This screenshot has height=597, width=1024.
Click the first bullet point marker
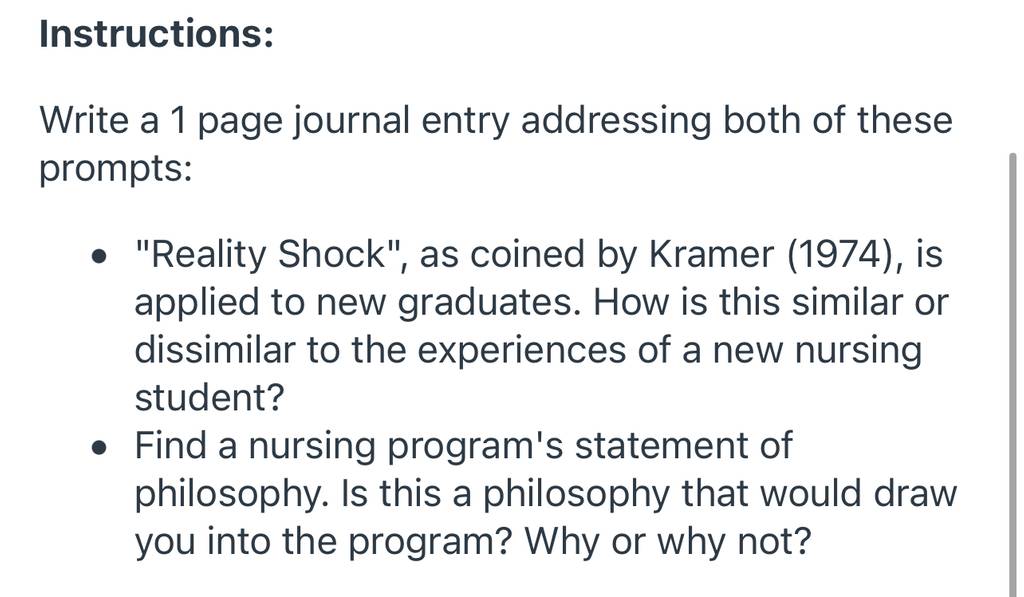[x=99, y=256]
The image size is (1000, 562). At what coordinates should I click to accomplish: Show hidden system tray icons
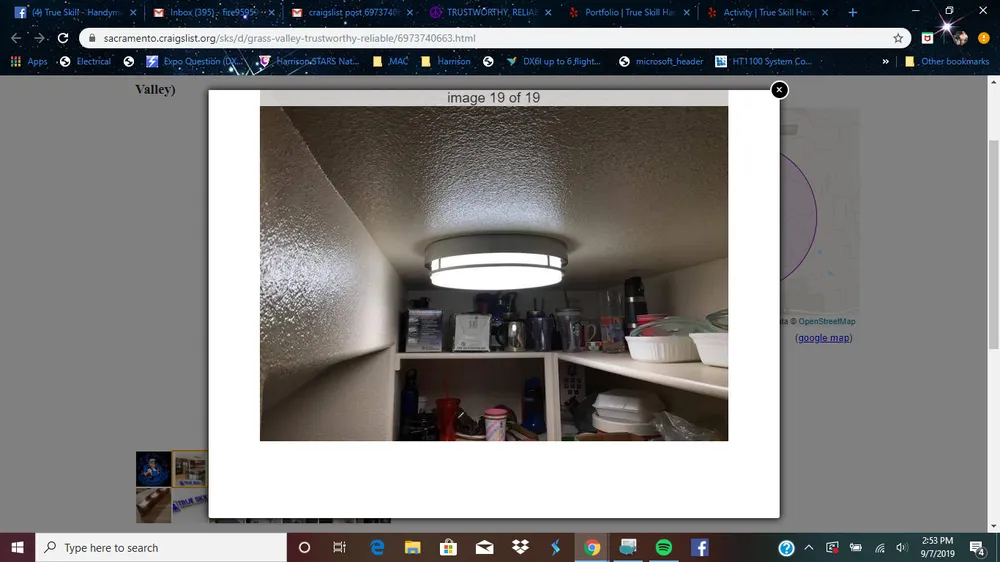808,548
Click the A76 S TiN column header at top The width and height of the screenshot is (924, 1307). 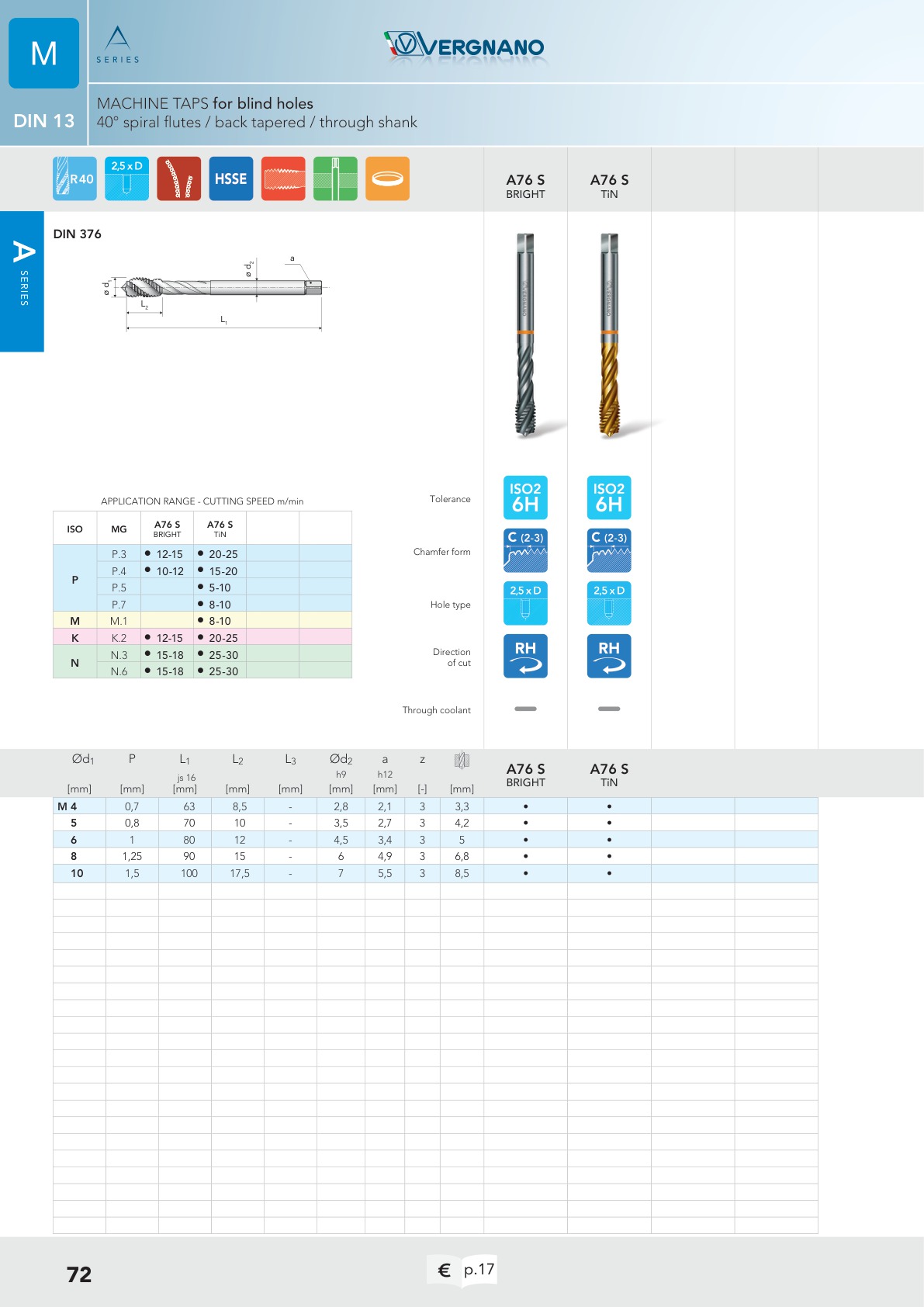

•••••

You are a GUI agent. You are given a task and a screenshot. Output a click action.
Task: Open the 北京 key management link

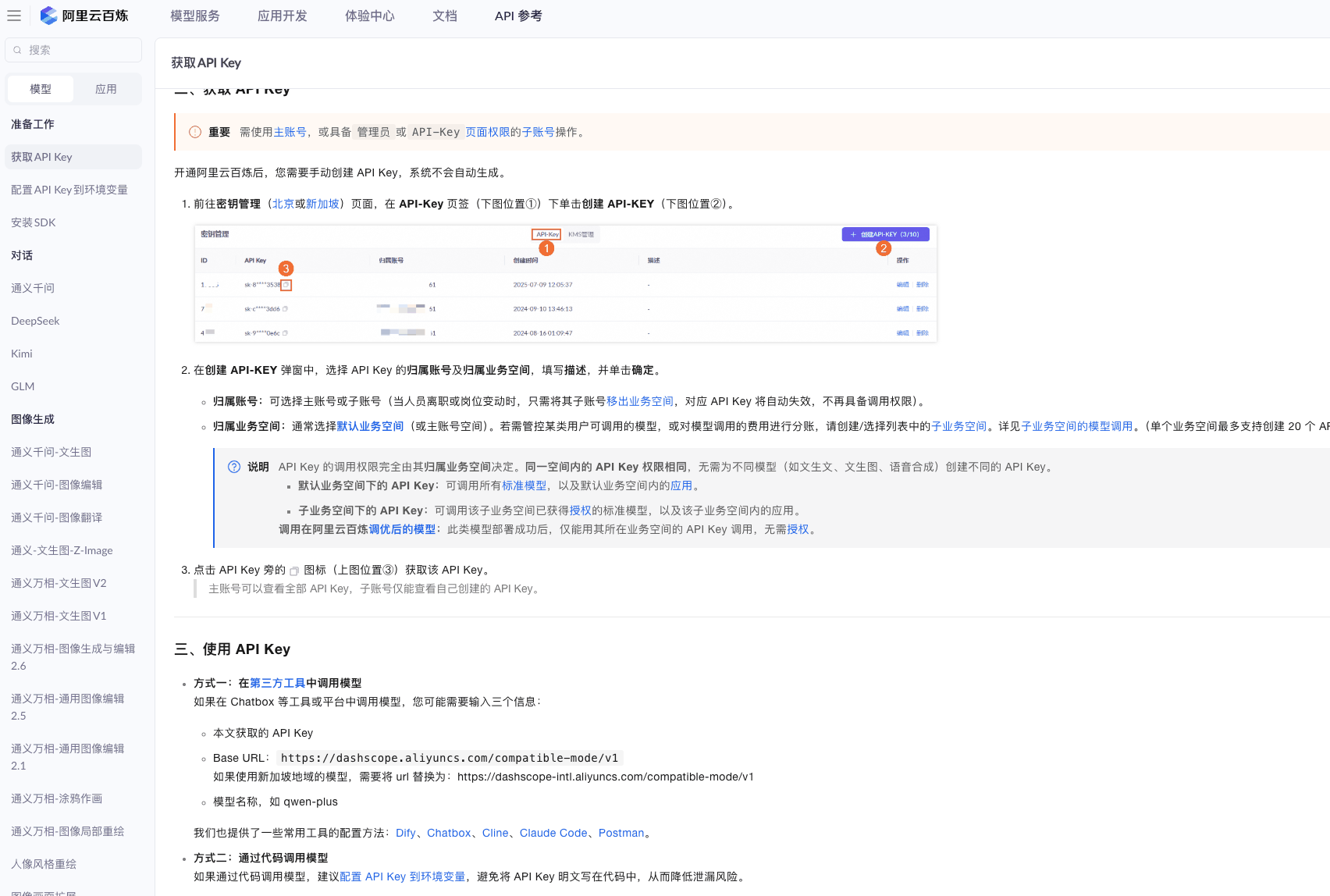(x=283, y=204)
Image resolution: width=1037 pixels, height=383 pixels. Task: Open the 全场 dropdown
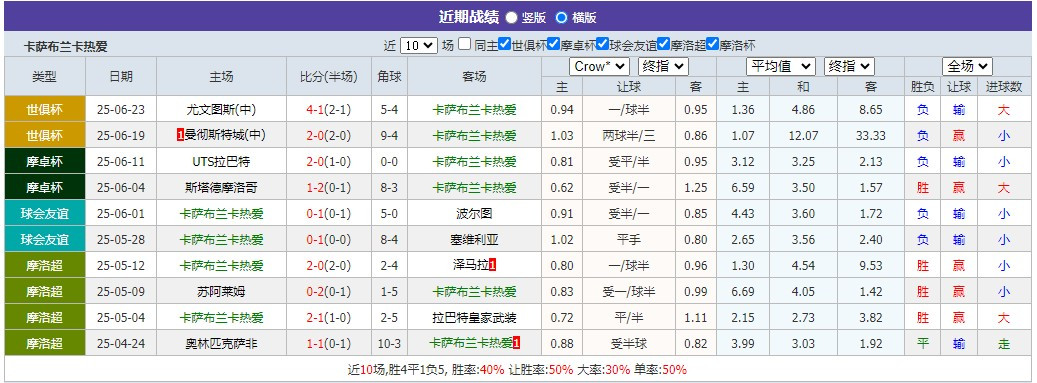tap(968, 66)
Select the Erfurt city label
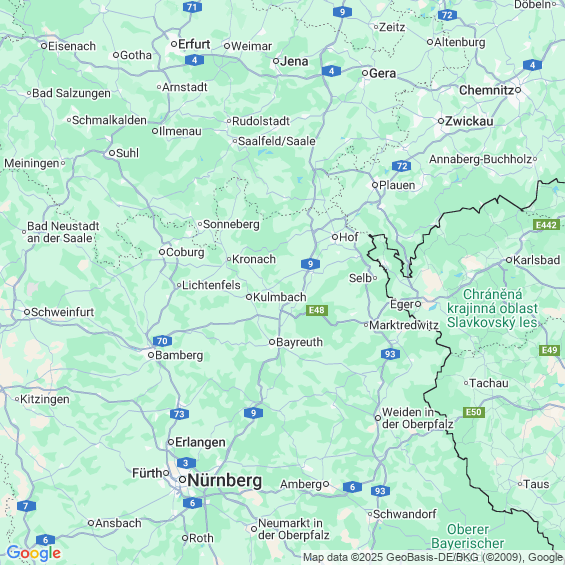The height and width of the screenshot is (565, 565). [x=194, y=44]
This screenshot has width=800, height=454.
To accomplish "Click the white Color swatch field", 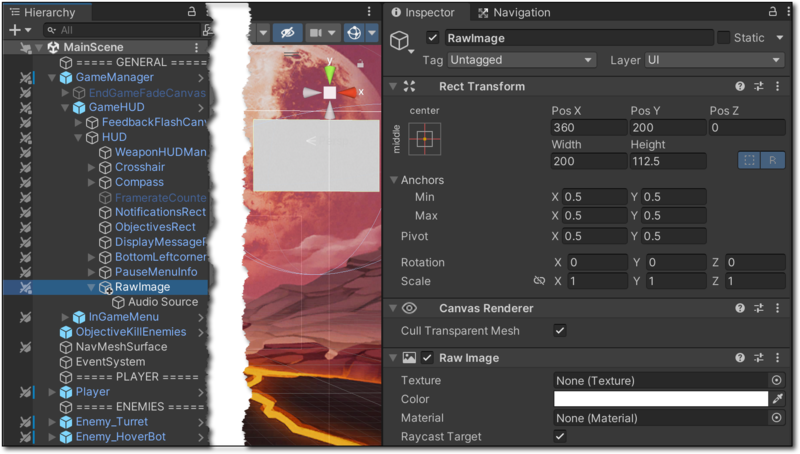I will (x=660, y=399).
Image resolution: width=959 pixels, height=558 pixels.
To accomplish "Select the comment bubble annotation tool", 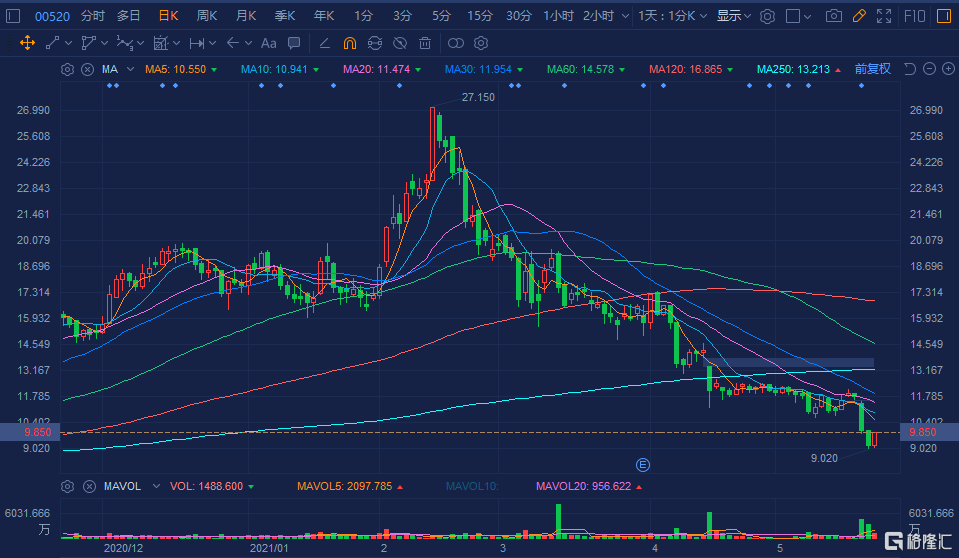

•••••

» Task item: All lines carrying the word "This" must be copied from the data above.

» Task result:
This screenshot has height=597, width=1024.
This screenshot has width=800, height=454.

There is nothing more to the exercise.